Short-term Treasury rates fell from multiyear highs on Thursday after European Central Bank President Mario Draghi criticized plans by certain member countries to increase borrowing limits, sending Italian and Spanish yields up sharply.
Relatively safer bonds, such as German bunds and U.S. Treasurys, caught a safety bid as equities in Europe and on Wall Street extended losses. U.S. yields initially rose Thursday after the Federal Reserve's latest meeting minutes showed members were confident in the current path of interest rate hikes and wary of frothiness in financial markets.
The U.S. two-year Treasury yield hit a high of 2.907 percent, its highest level since June 25, 2008, before falling to 2.878 percent.

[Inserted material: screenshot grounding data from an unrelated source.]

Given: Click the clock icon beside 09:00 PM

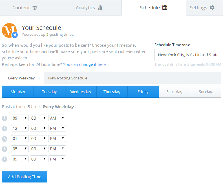Looking at the screenshot, I should pyautogui.click(x=5, y=159).
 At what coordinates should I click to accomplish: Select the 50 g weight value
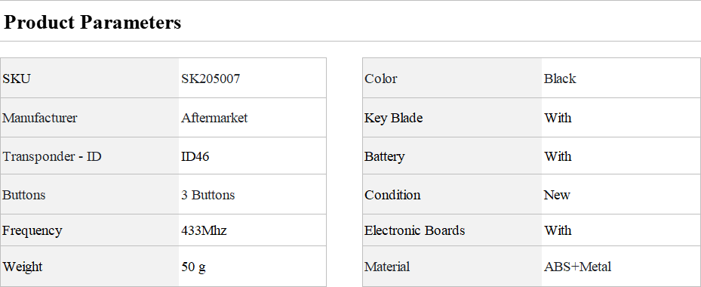(x=194, y=267)
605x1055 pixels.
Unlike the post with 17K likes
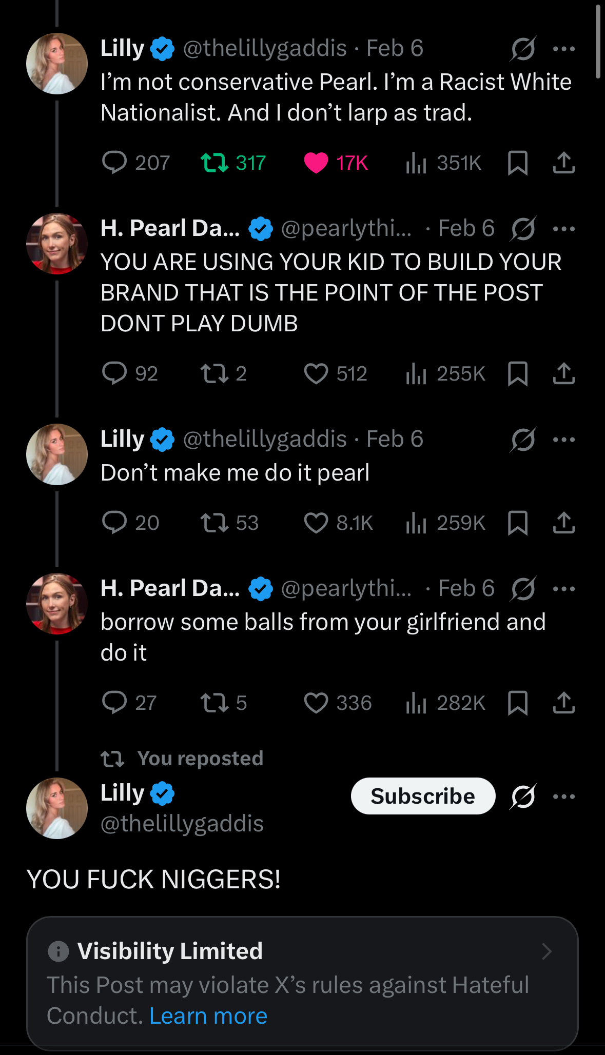pyautogui.click(x=316, y=163)
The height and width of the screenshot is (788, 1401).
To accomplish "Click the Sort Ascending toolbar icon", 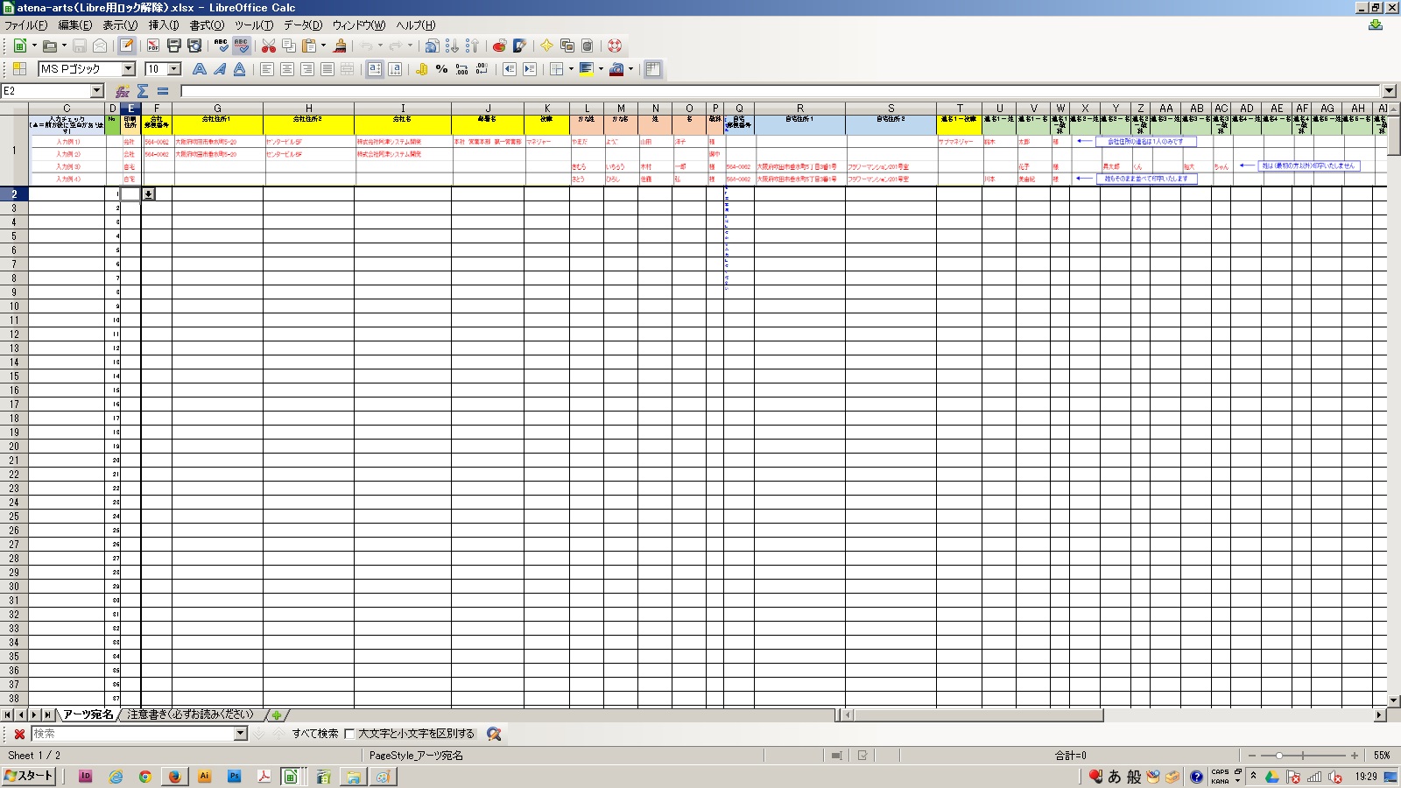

Minutes of the Fed's meeting released Wednesday showed officials talking over plans for more rate hikes, with some saying there could be a time when the central bank should exceed a neutral level in favor of more restrictive policy. Restrictive interest rates would likely be used to clamp down on inflation overshooting the Fed's target and to address "the risk posed by significant financial imbalances."
The yield on the benchmark 10-year Treasury note was higher at around 3.18 percent, about 3 basis points below highs not seen since 2011. The yield on the 30-year Treasury bond bond was higher at 3.369 percent. Bond yields move inversely to prices.